When Gary Boxer chose to become a Bar Mitzvah in 1966, he was given a Torah portion, Vayyeshev. He was also called upon to deliver his d’var Torah, examining the passage he had just chanted and giving his teenage perspective on the message of Joseph and his brothers, Joseph’s dreams, and his exile into the land of Egypt. Thirteen-year-old Gary wrote about the psychological aspect of dreams and their interpretation, how they impacted Joseph’s life journey, and ultimately the realization that Joseph’s dream analysis was relevant to the examination of dreams by modern day psychiatrists. Now 63, Gary is a successful child psychiatrist and teacher of medicine, a career he chose long after writing his Bar Mitzvah speech.

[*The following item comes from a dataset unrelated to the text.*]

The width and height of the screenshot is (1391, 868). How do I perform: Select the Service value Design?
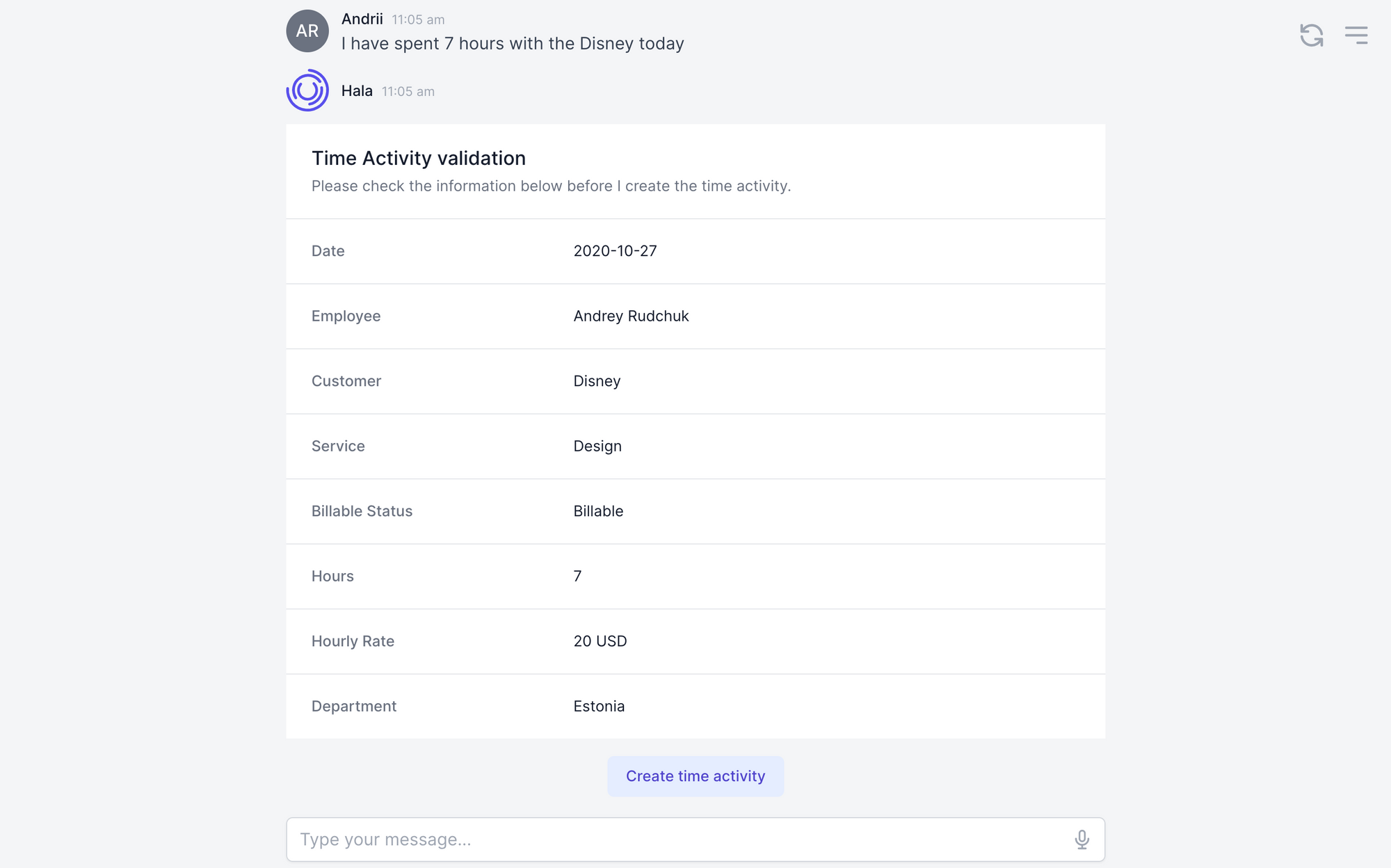point(597,446)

Fifty years later, Gary discovered his original speech while organizing a box of childhood artifacts. Upon reading the words, Gary — a child psychiatrist in Lee’s Summit and associate professor of psychiatry at the University of Missouri-Kansas City — found himself newly aware that his career path seemed guided as much by destiny as it was by the professional and academic decisions of his later years. He then made the very Jewish decision to re-examine the Torah portion with new eyes, using a lens colored by his years as student, doctor, husband, father, grandfather and teacher. Opening the door to his past with a simple reading of his 13-year-old thoughts on Joseph and his dreams suddenly made Gary’s life’s path feel bashert, meant to be.

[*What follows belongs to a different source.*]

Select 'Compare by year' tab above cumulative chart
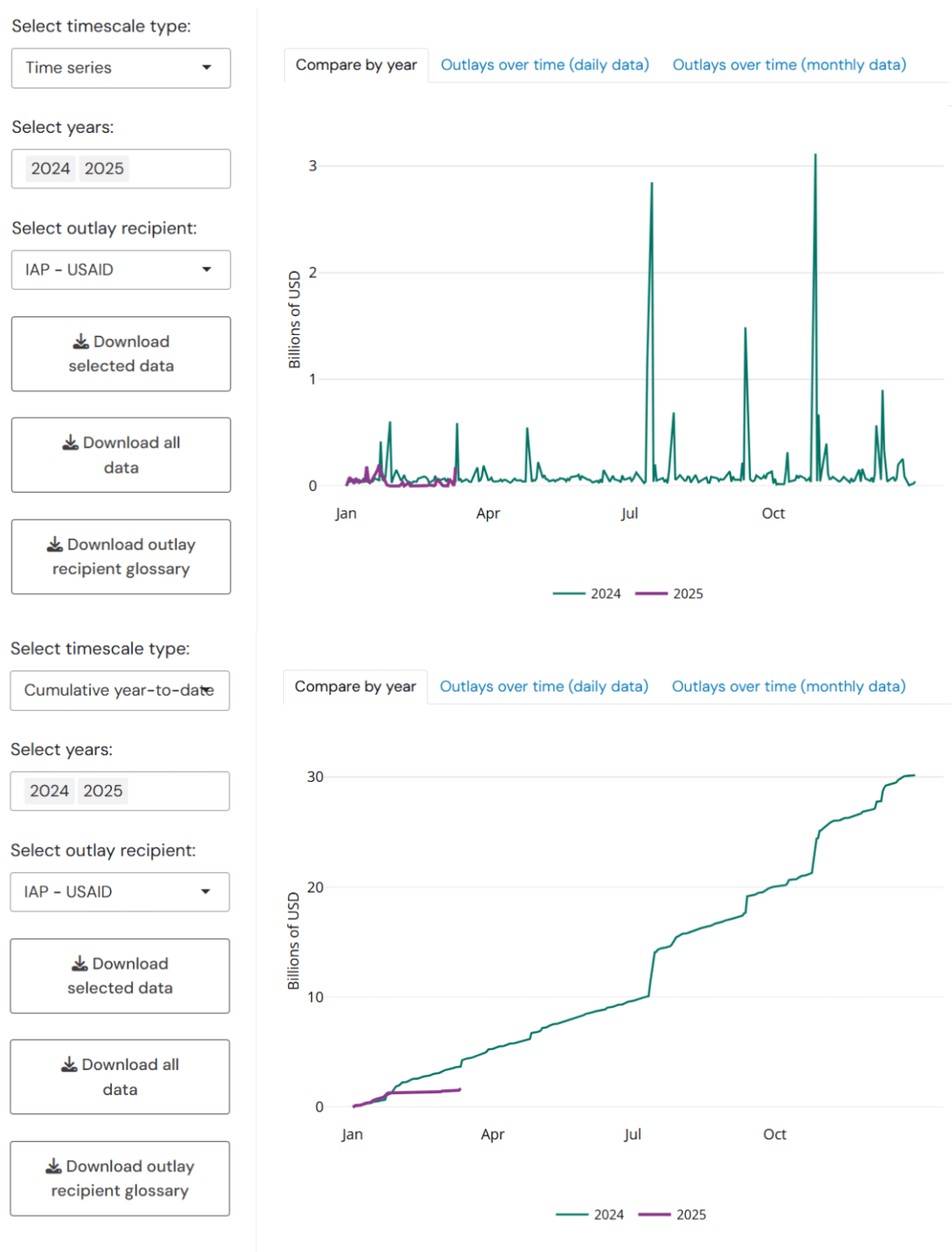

At 10:30 a.m. Saturday, Dec. 24, at The Temple, Congregation B’nai Jehudah, Dr. Gary Boxer will stand once again to chant the same portion, Vayyeshev, and deliver a d’var Torah. This time he serves not just as a representative of the future of the Jewish people, but also as an established and cherished leader of generations of Jews and doctors who carry his teachings with them as they forge their own Jewish path.